Development on the water meadows breaches many of the council’s own policies and strategies, including many policies in its Local Plan, its Open Spaces Policy, its Riverside Strategy, its Green Infrastructure Strategy and the Canterbury Conservation Area Appraisal.
However, the council argues that local residents had the opportunity to object when it consulted on its Transport Strategy in 2015-2016 and that the principle of development on that location was accepted when the Local Plan was adopted in 2017.
The fact that residents simply did not know where the extension was going to be located is conveniently ignored. The Environment Agency objected strongly to the first planning application earlier this year but was informed by the council that it couldn’t maintain its objection as it had not objected when the Local Plan was approved.
Kent Wildlife Trust has also submitted a very strong objection, saying: “We regard the compensation strategy proposed for this development as fundamentally flawed and in clear contravention of existing national and local planning policy.”
Many of the opponents to the application point out that Canterbury City Council owns most of the large industrial estate adjacent to the park & ride and that it should be building car parks on brownfield land rather than greenfield land.

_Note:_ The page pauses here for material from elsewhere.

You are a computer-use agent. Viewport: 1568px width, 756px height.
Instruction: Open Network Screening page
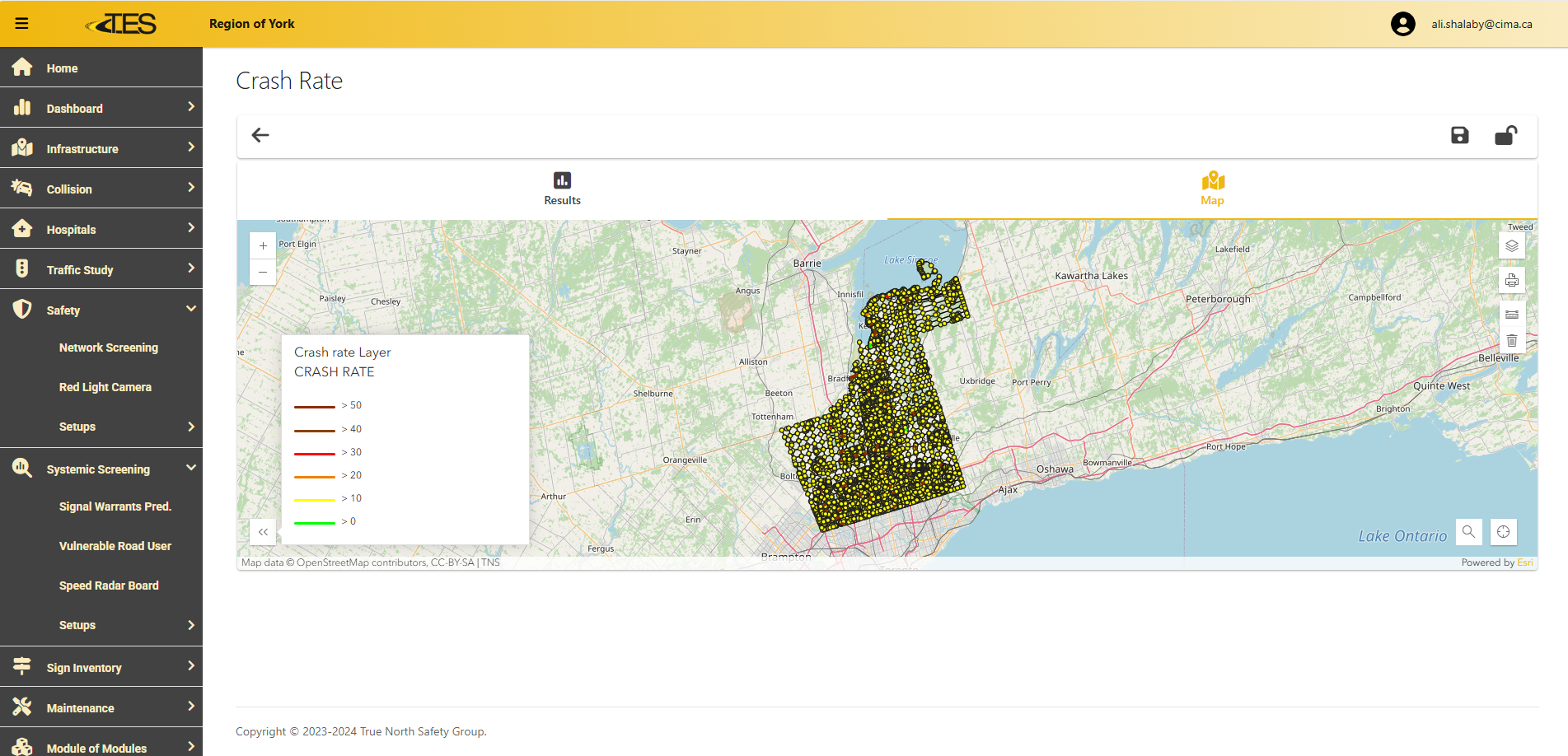108,348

However, the council refuses to consider any other alternative. It claims that its recent Declaration of Climate Emergency means that reducing the carbon emissions from cars takes precedence over the protection of the natural environment – claim many people find totally perverse.
The Save Wincheap Water Meadows campaign has attracted a huge amount of public support and the Canterbury branch of CPRE has played a lead role in challenging the application.
There are more than 3,100 signatures on a Change.org petition, 775 representations from the public objecting to the planning application (with only one representation in favour) and more than 460 members in the campaign’s Facebook group.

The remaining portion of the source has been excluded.